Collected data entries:
........

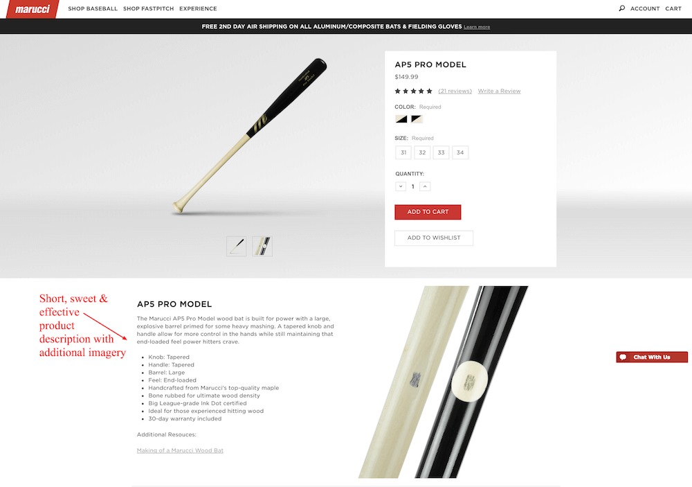Open Making of a Marucci Wood Bat
Screen dimensions: 692x487
click(x=180, y=450)
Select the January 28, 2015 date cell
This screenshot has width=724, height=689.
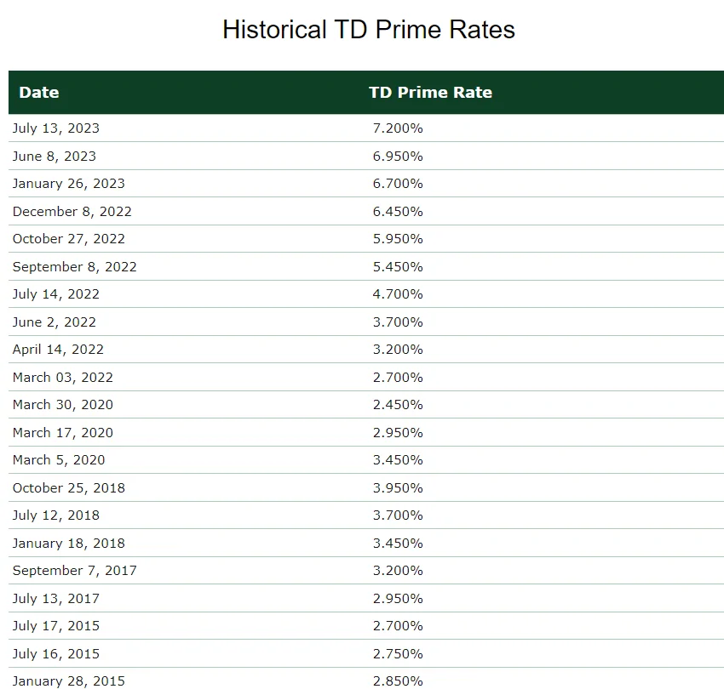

........

Try it
Reproduce the lines from the one with "Select the January 28, 2015 date cell" through the end of the data, keeping both end lines, adding nothing, and dropping any pictures.

Solution to the exercise
Select the January 28, 2015 date cell
This screenshot has width=724, height=689.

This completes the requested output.